Spectroscopic and Thermal-Luminescence Behavior of Rare-Earth/Actinide-Doped Glasses for Advanced Optoelectronic Applications

A sample of Er3+ doped fluorochloride glass was prepared by incorporating chlorine (Cl¯) into a fluoride glass (ZBLAN) using the conventional melt quenching technique. The research investigated the chemical stability, thermal stability, and fluorescent properties of the glass by varying the Cl¯ concentration. It was observed that increasing the Cl¯ concentration enhances the luminescent intensity in the infrared region. The strongest luminescent intensity was achieved at a Cl¯ concentration of 15 mol%. Similarly, the study compared the effects of different Er3+ concentrations on the luminescent properties of the fluorochloride glass, identifying 1 mol% Er3+ as the optimal doping concentration. Consequently, the glass composition is denoted as ZBLAN:15Cl, 1Er. Experimental analyses including X-ray diffraction (XRD), absorption spectrum, near-infrared spectrum (NIR), and mid-infrared spectrum (MIR) were conducted to characterize the Er3+ doped fluorochloride glass.
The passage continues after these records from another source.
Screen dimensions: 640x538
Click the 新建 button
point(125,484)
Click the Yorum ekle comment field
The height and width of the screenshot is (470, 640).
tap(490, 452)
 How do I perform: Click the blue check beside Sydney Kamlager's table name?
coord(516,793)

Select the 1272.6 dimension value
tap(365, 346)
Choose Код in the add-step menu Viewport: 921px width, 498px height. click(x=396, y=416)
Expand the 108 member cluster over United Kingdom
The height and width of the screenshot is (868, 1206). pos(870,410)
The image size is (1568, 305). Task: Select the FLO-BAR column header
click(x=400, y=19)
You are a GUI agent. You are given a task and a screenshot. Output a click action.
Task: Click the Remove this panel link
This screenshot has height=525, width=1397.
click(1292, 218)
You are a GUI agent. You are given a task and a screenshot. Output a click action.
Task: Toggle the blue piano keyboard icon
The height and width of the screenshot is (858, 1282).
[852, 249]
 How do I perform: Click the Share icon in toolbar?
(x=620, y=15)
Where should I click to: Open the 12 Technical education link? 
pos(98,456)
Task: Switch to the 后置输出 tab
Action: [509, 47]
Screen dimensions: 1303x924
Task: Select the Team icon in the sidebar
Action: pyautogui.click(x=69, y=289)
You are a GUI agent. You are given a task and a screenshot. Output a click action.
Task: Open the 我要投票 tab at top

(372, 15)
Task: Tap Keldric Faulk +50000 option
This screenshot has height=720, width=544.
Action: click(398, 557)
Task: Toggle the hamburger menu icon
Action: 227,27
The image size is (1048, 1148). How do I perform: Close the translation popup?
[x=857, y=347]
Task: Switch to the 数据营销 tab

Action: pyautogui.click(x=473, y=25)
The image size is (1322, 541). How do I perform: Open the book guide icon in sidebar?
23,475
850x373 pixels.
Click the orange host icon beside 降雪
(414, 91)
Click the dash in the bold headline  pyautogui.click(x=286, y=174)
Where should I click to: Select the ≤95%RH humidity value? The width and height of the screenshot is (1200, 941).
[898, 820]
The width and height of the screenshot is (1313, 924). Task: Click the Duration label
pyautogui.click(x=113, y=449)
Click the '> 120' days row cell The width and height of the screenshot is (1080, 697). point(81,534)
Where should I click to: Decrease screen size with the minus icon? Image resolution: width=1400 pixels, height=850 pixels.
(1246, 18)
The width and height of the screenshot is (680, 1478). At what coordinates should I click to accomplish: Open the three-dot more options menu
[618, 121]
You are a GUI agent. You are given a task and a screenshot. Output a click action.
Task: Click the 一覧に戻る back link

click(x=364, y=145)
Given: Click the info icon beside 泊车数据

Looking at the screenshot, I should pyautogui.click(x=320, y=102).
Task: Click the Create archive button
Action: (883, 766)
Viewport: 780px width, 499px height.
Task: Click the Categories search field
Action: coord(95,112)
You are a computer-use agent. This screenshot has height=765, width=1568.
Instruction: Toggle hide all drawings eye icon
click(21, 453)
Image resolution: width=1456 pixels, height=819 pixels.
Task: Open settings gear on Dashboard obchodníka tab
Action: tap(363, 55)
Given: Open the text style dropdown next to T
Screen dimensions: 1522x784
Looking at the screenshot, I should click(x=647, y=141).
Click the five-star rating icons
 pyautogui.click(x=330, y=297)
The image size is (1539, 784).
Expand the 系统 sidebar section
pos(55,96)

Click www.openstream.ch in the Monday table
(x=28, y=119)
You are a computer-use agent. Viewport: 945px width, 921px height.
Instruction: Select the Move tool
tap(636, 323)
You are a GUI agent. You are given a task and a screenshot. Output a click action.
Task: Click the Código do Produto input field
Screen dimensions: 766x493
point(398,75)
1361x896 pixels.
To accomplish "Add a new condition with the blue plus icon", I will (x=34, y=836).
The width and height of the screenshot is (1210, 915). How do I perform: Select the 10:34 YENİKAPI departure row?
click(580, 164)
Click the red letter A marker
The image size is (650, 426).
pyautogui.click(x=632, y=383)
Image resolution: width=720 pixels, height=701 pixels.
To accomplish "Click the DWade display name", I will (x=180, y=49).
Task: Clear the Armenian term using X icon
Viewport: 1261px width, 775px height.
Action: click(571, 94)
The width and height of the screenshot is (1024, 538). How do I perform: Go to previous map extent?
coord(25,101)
The energy level diagram of Er3+ and the infrared luminescence of the sample were thoroughly analyzed, focusing on the excitation at 980 nm. Judd-Ofelt parameters were computed to understand the luminescent behavior. It was observed that Ω2 initially increased and then decreased with varying Cl¯ content in the glass matrix, whereas Ω4 and Ω6 remained relatively stable across different compositions. This variability in Ω2 suggests a change in the crystal field environment around the Er3+ ions due to the introduction of Cl¯. In Er3+ doped fluoride glass, the addition of Cl¯significantly enhances the mid-infrared luminescence intensity. The calculated Judd-Ofelt theoretical parameters indicate that Cl¯ introduction enhances the covalency of the coordination bond with Er3+, thereby reducing local symmetry and boosting the luminescent properties of the fluoride glass. This research on rare earth ion-doped fluorochloride glass provides a theoretical foundation for improving luminescent characteristics and offers valuable insights for the development and application of similar mid-infrared luminescent materials.